I can't find the reference but I remember seeing something saying that the problem with zodb-cache-size-bytes had been fixed. Some googling hasn't turned up anything. We don't use it in production at the moment but we were considering it as a way to ensure our memory usage was more controlled.

Best I could find is

Did you raise a bug about it? Its possible the code that works out what to evict is/was slow when the cache is large?

What we have checked in meantime is

  • our own Python Code. We have an external Method, that is called everytime, when the Homepage is called. We disabled the functionality, that used this so that it is not called anymore, but there was no difference in memory usage.
  • we have played with different numbers of cache size and flushing the cache manually. But also that had no influence in increasing memory usage.
    All other customizings, that we have, is theming, some view customizations and page templates.

But this was all the same before we moved to ZEO. Before ZEO we had a performance problem due to increasing numbers of visitors to the site, but no memory problem.
Now we have good performance but hat memory problem.

So it looks also for me very much like a memory leak in the ZEO Clients code.

The memory usage curve increases parallel to the curve of number of visitors. It seems, that with every page hit of a visitor some more memory is assigned and but not released later on.
Only restarts reduce memory usage for a while.

The only thing that helps us to avoid crashes du to hitting the memory limit is rotating restarts of our 3 ZEO Clients every six hours - additionaly to the nightly restart of the whole instance.

Can any developper of the ZEO clients code have a look into that or is there any advice, what more to check?

Hi Peter.
I checked in more detail what we changed for our Python3 version (where we with four zeo clients can run without any memory-leaks)
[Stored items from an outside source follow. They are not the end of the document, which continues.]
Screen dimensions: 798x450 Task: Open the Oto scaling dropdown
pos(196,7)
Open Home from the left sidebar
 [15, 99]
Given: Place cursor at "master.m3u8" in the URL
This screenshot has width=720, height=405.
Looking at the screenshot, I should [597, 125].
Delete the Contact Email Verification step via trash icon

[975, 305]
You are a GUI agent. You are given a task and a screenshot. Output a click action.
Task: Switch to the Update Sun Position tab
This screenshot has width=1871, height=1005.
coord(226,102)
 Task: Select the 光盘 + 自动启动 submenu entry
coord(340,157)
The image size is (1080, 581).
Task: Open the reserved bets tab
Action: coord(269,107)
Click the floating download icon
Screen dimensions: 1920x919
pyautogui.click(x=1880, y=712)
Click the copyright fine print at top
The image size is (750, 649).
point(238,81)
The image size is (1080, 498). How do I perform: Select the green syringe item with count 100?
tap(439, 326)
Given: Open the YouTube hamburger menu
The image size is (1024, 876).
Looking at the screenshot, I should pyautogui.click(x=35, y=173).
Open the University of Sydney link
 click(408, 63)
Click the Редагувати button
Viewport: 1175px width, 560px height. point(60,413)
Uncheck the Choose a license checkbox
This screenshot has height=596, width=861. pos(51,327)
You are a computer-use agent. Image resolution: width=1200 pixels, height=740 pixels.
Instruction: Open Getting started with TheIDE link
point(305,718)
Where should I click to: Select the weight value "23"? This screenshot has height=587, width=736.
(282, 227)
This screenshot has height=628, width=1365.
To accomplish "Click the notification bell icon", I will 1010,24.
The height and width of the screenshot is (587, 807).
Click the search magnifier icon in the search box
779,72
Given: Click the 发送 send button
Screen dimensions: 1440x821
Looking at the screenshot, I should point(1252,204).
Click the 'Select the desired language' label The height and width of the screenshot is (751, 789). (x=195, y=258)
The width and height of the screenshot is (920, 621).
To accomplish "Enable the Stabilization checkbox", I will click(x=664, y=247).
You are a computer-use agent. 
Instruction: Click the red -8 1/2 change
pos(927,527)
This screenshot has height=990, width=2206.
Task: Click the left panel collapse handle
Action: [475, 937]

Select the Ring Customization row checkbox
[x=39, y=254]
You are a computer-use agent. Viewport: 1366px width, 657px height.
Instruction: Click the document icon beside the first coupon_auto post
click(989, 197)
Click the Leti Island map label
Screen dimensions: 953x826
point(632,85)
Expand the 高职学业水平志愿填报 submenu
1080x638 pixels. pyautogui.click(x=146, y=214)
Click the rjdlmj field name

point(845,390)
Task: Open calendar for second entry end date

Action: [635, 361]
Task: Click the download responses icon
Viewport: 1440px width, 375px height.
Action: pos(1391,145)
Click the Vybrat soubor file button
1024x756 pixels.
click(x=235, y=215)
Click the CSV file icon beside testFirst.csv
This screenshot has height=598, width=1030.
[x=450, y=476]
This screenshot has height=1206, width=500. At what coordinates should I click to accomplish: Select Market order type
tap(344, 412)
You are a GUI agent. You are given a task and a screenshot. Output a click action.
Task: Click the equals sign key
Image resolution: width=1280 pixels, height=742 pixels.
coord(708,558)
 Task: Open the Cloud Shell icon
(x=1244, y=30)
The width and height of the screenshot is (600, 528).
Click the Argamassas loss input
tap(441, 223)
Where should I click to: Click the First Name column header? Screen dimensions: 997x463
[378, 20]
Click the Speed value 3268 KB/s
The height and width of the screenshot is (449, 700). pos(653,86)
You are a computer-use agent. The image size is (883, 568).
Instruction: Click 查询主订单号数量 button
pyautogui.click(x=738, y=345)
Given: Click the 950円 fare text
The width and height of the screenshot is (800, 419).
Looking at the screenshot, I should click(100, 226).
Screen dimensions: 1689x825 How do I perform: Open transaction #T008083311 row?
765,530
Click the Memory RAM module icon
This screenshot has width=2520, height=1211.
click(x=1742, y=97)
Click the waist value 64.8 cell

  1. We changed portlets where we had memoize and always did lookout to site root for finding out if a portlet should be shown (now using simpler logic based on url of object) [We think our plone4.3 version had very slow restart because of same portlets]
  2. In our code in general we removed nearly all use of aq_parent and nearly all use of indirect aq_parent (as example methods available from higher level of hierarchy of objects).
  3. Removed nearly all use of portal_catalog

We have some parallel implementations of the same codebase of our plone4.3 system. (where not migrated to Python3 version yet).
Some with mono-instance and some with zeo. I think the pattern you describe also happens to us. (but not with as strong impact - we can restart our 64GB server zeo clients every 3-4 days).